I have to admit, I am bemused by this. I think that the allele counting method is one of the best methods available for detecting bottlenecks, and I think it is the biggest challenge to the bottleneck of two hypothesis. I think there is a really interesting discussion to be had here. It has come as a genuine surprise to me that you are not pointing me to a calculation, or a paper, or a textbook, or something else that clearly explains the derivation of a 10,000 effective population size figure.
We seem to have reached an impasse on this point. I will have to let others read through your book chapter and your blog above, and reach their own conclusions.
Perhaps you could wait for Dennis to post the next parts of his blog response, as he’s committed to do, before declaring an impasse.
Surely @DennisVenema is not the only person who can do genome mathematics.

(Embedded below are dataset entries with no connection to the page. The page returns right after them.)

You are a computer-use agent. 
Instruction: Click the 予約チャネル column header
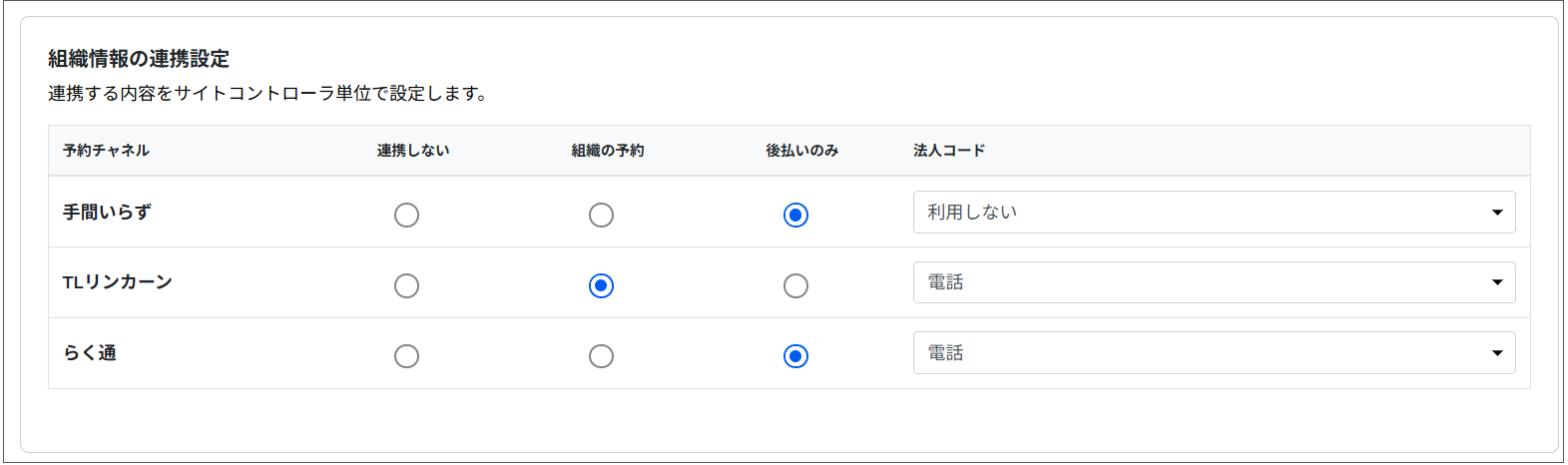tap(106, 151)
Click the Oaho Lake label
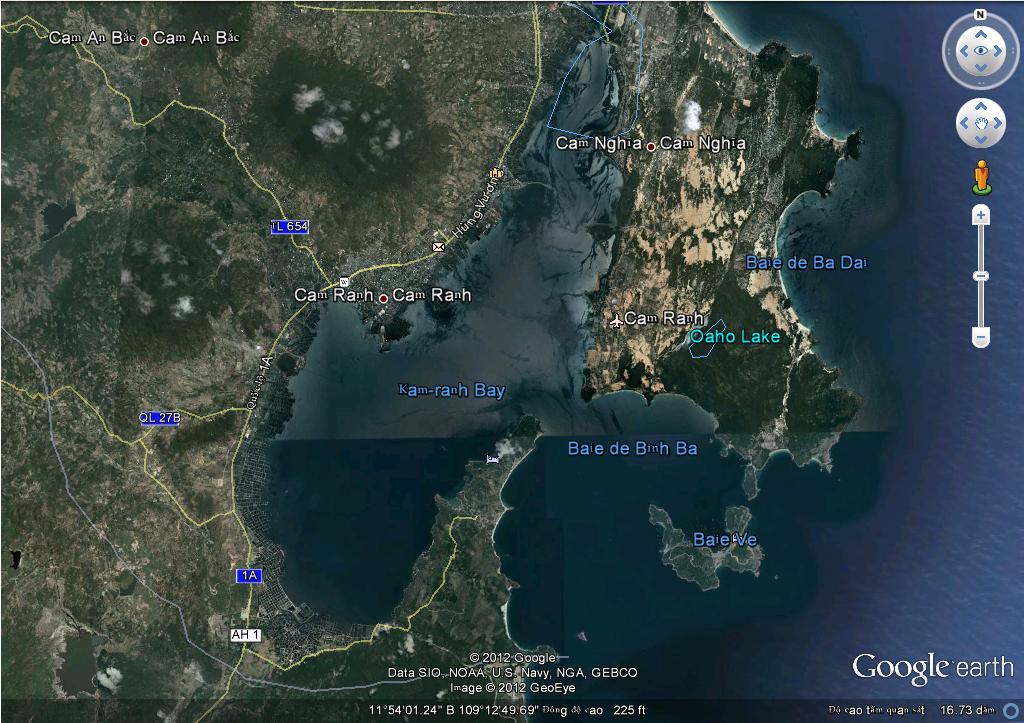1024x723 pixels. (735, 337)
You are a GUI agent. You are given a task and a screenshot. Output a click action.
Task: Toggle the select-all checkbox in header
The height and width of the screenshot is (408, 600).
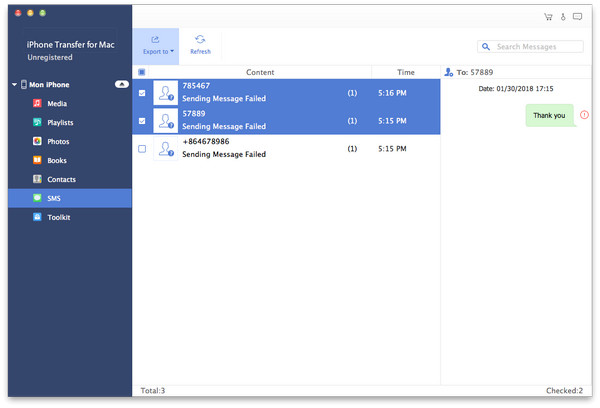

What test or study results can you offer that would indicate an answer closer to 2 than to 10,000? Certainly on a scale of difference that large, it should be relatively easy to offer some general results from your side of the divide.
Hi Tim, I’m not saying we are at an impasse on this whole issue - just the point about what Dennis was saying in that particular, but very important passage of his book.
I would invite you to step in and help us. As far as I can see you are not a biologist, so you can help adjudicate between us about what is the plain meaning of the passage to readers. Perhaps @TedDavis could also pitch in to, as he finds Dennis’s writing to have great clarity, as he has mentioned above. As a historian, he must be used to looking closely at the meaning of texts. I would also welcome the view of @glipsnort as a geneticist, and perhaps @Christy could step in as moderator. I would also welcome other readers to pitch in and give their opinion.
The questions I ask you are, when you read the extract from Adam and the Genome in bold below, which I show in its context:
Does the passage make you think that it is referring to a scientific study where a few genes have been selected and the number of alleles of those genes in current day human populations have been measured?
Does the passage make you think that someone has done calculations on these genes on a computer that have indicated that the ancestral population size for humans is around 10,000?
Does the passage make you think that this is a different method to the PSMC method?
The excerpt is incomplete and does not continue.